In 1015, the county of Sénonais was attached for the first time to the Crown and then definitively in 1055 on the death of the last count Renard le Mauvais. It was temporarily held by the Count of Blois from 1030 to 1032. The King managed his new possession through a viscount (based in Vallery) and a provost. The King has a palace (the current tribunal de grande instance), stables, a round tower and a square keep, gardens, an enclosure. But he only comes there once every three years, then very rarely once Philippe Auguste has set out to conquer the West.

The reunification of Bas-Gâtinais in 1080 made it possible to break the isolation of the royal domain of Senones, now capable of communicating with Orléans and Melun.

In 1120, Louis VI authorized Étienne, provost of the church of Sens, to fortify the cloister (doors, walls, moat).

In 1135, the city chose to rebuild its cathedral in an innovative style. It is the first Gothic cathedral in France. His style is characteristic of this period of transition. At the same time, the city briefly benefited from municipal institutions, which were withdrawn by Louis VI.

In 1147, the city revolted against the seigneurial tutelage.

In 1163, under Louis VII, for nearly three years, Pope Alexander III exiled by Frédéric Barberousse settled with the Curia in Sens. The city receives the archbishops of Canterbury Thomas Becket and Edmond (saint Edme). Alexander III placed the leper colony of Sens under his protection, which experienced significant development following numerous donations.

 

In 1189-1190, the city obtained a Charter of franking. The king of France Philippe Auguste (nephew of Guillaume de Champagne) allows Sens to have all the independence then possible by allowing it to have a mayor (who exercises justice with the peers over the king's men) and jurors and grants it a charter which places the city under its exclusive authority.

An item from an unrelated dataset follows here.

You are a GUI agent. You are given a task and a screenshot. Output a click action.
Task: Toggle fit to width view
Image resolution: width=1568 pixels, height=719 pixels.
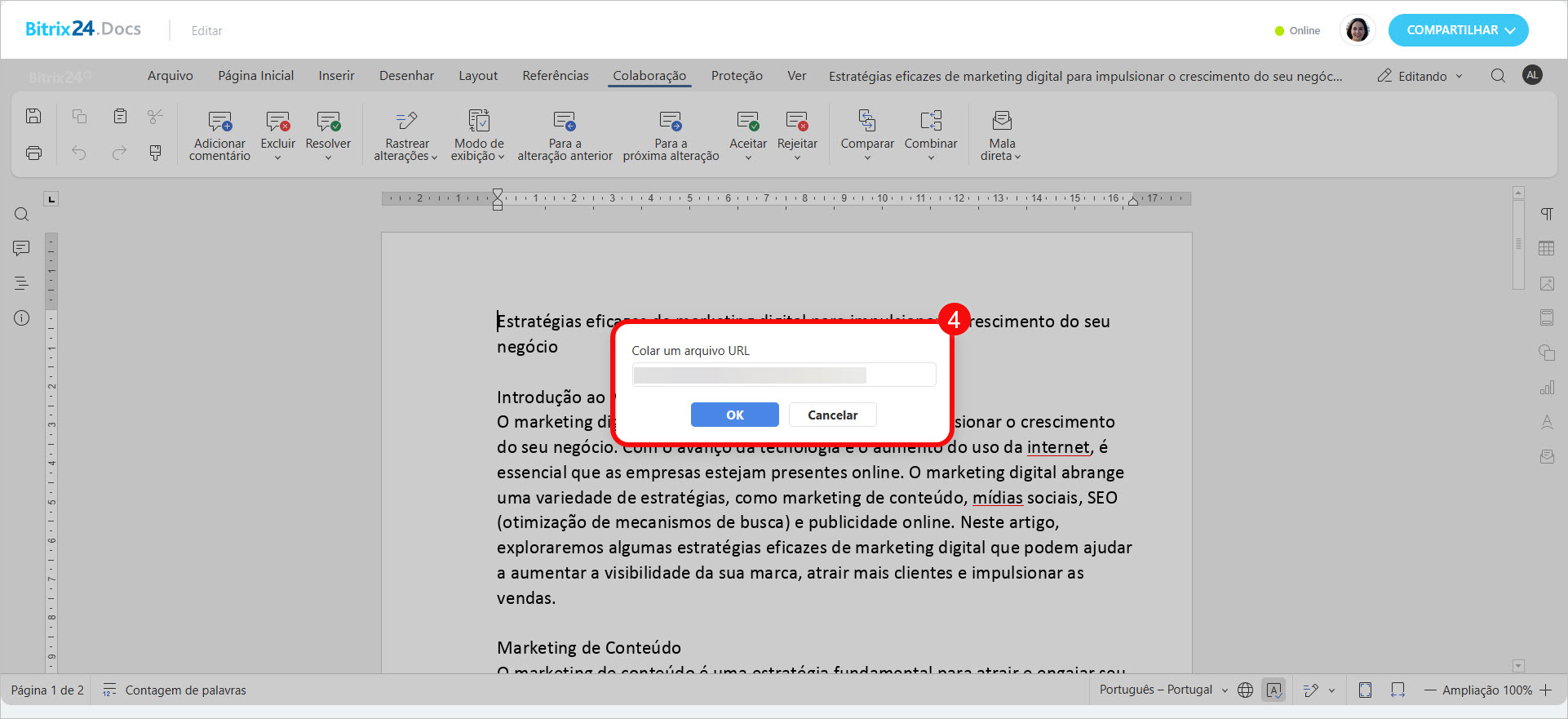click(x=1397, y=690)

In 1194, a royal bailiff was located in Sens. It is the first of the royal domain to be thus located whereas the institution is known since 1184. The bailiwick of Sens includes in medieval times Melun, Nemours, Courtenay, Auxerre, Donziois, Puisaye, Tonnerrois, the region from Langres to the Saône, important elements of the Barrois Mouvant, the North-West of Troy, scattered elements near Châlons-en-Champagne. The subsequent creation of royal bailiwicks in Mâcon, Saint-Pierre-le-Moûtier, then the incorporation of Champagne into the royal domain, limited the action of one of the most important territorial officials of the Crown. Sens supplied the oldest lieutenant general of the French royal bailiwick, and was the first to work on shaping the oldest bailiwick customs. The tribunal not only provides work for magistrates, but also for hundreds of sergeants scattered in this vast jurisdiction. He greatly contributed to limiting the judicial ambitions of the feudal courts of Champagne, Burgundy, Nivernais, Auxerrois, Gâtinais and French Brie.

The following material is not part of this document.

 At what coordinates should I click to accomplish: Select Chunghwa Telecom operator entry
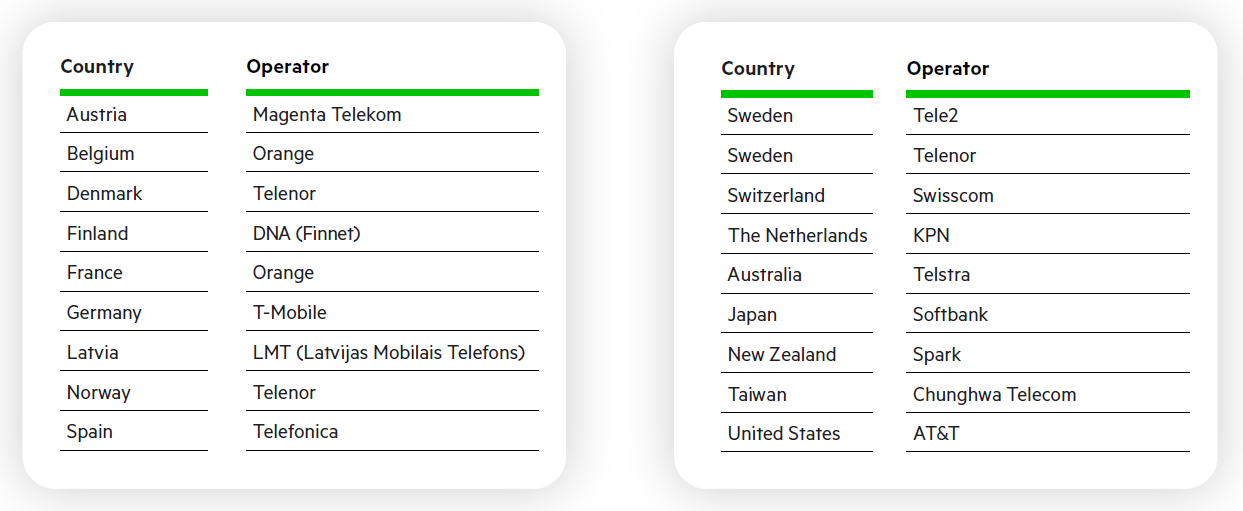(995, 395)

The city has sixteen parishes: Sainte-Croix (in the cathedral), Sainte-Colombe-du-Carrouge, Saint-Pierre-le-Rond, Saint-Maximin, Saint-Maurice, Saint-Benoît, Saint-Romain, Saint -Hilaire, Saint-Didier, Saint-Pierre-le-Donjon, Saint-Hilaire and outside the walls La Madeleine, Saint-Didier, Saint-Savinien, Saint-Pregts and Saint-Symphorien.

The Jacobins settled in Sens between 1225 and 1231.

On May 27, 1234, Archbishop Gauthier le Cornu organized and celebrated the royal wedding between Saint Louis and Marguerite de Provence at the cathedral of Sens where many personalities were invited. On May 28, 1234, Marguerite de Provence was crowned Queen of France.

The hundred years war
The bailiff of Sens puts the city in defense against the Anglo-Navarrese bands. He proceeds to the destruction of all the buildings approaching the fortifications (including the Petit Hôtel-Dieu of Garnier Despres where there is a treasure intended to rebuild it in the event of destruction!). The city loses its cloth industry embodied by the Chacerat family, considered to be the richest merchants existing between Paris (the largest city in Europe) and Avignon (seat of the papacy). The city provides the regent Charles V with the calm allowing him to resume the offensive against Étienne Marcel.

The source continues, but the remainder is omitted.